Tasks to carry out
1. List every disease or condition that the passage on anti-aging drug research says Elixir Pharmaceuticals is targeting with its drug programs.
2. Write the next part of the passage on anti-aging drug research, picking up after its final sentence.

Document segment
"""
However, it is not known how deletion of S6K1 (or its inhibition via mTORC1 in rapamycin-treated mice) might activate AMPK. Moreover, as pointed out by Kaeberlein and Kapahi, there are other downstream targets of S6K1 that might play a role in anti-aging effects of SK61 deletion or inhibition. Among these is hypoxia-inducible factor-1α (HIF-1α). Moreover, there are other biomolecules and pathways that have been implicated in the effects of CR on retarding aging. These especially include the sirtuins, an evolutionarily conserved family of nicotinamide adenine dinucleotide (NAD+)-dependent protein deacetylases.

As shown by the Perspective and Report in the 2 October issue of Science, anti-aging research is an exciting area of basic biological research, and researchers still have much to learn about pathways that mediate the effects of CR on longevity. However, this field is already being applied to drug discovery and development. A basic issue in applying anti-aging research to the development of drugs is that one clearly cannot use increased lifespan as an endpoint in clinical trials. Companies must test putative anti-aging drugs against one or more diseases of aging. The hope is that any “anti-aging” drugs approved for treatment of one disease of aging will have pleiotropic effects on multiple diseases of aging, and will ultimately be found to increase lifespan or “healthspan” (the length of a person’s life in which he/she is generally healthy and not debilitated by chronic diseases).

The two principal types of “anti-aging” drugs currently in company pipelines are sirtuin modulators and AMPK activators. Sirtris Pharmaceuticals (Cambridge, MA, a wholly-owned subsidiary of GlaxoSmithKline [GSK]) is developing the SIRT1 activators SRT501 (a proprietary formulation of the natural product resveratrol) and SRT2104 (a novel synthetic small-molecule SIRT1 activator that is structurally unrelated to resveratrol and is up to 1000-fold more potent). SRT501 is in Phase II clinical trials in type 2 diabetes. SRT2104 has been tested in Phase I trials in healthy volunteers, and was found to be safe and well tolerated. Elixir Pharmaceuticals (Cambridge, MA) is developing a preclinical-stage SIRT1 inhibitor for treatment of Huntington’s disease and certain cancers, and a preclinical-stage SIRT1 activator for treatment of type 2 diabetes and obesity. Elixir also has a research-stage SIRT2 inhibitor under development for treatment of type 2 diabetes and obesity.
"""
Dataset excerpts:
"""
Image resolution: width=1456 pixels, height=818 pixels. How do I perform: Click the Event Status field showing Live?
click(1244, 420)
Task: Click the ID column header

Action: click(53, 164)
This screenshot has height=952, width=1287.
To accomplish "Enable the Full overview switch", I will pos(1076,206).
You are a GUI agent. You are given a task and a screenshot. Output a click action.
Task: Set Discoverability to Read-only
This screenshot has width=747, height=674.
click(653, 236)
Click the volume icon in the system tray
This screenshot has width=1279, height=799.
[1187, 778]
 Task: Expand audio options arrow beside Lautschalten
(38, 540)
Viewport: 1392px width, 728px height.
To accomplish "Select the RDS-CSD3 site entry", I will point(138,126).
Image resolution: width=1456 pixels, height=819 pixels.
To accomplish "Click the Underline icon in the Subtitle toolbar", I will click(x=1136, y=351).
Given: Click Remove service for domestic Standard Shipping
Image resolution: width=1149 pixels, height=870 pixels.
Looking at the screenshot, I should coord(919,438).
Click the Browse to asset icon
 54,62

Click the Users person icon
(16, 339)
"""
Answers to each task
1. Huntington's disease, certain cancers, type 2 diabetes, obesity

2.
Companies developing AMPK activators include a collaboration between Metabasis Therapeutics (La Jolla, CA; about to be acquired by Ligand Pharmaceuticals, San Diego, CA) and Merck–preclinical oral AMPK activators, for treatment of type 2 diabetes and hyperlipidemia), Mercury Therapeutics (Woburn, MA)–research and preclinical-stage oral AMPK activators for treatment of type 2 diabetes, and Betagenon (Umea, Sweden)–the preclinical-stage oral AMPK activator BG8702, for treatment of type 2 diabetes.

The relationship between sirtuin-modulator developer Sirtris and GSK represents a prime example of the attempt of large pharmaceutical companies to become more “biotech-like” in order to improve their R&D performance. We discussed this strategy in our recent report, Approaches to Reducing Phase II Attrition. GSK acquired Sirtris for $720 million in June 2008. In December 2008, GSK announced that it had appointed Christoph Westphal, the CEO and co-founder of Sirtris, as the Senior Vice President of GSK’s Centre of Excellence in External Drug Discovery (CEEDD). The CEEDD works to develop external alliances with biotech companies, with the goal of acquiring promising new drug candidates for GSK’s pipeline. Michelle Dipp, who was the vice president of business development at Sirtris at the time of GSK’s appointment of Dr. Wesphal, is now Vice President and the head of the US CEEDD at GSK. Dr. Westphal, who is also a former venture capitalist, remains as CEO of Sirtris, and is based at Sirtris’ Cambridge location.

Thus anti-aging research, despite the fact that it is mainly in the basic research stage, is not only beginning to produce drug candidates, but has also been having an impact on the organizational strategy of one of the major pharmaceutical companies, GSK.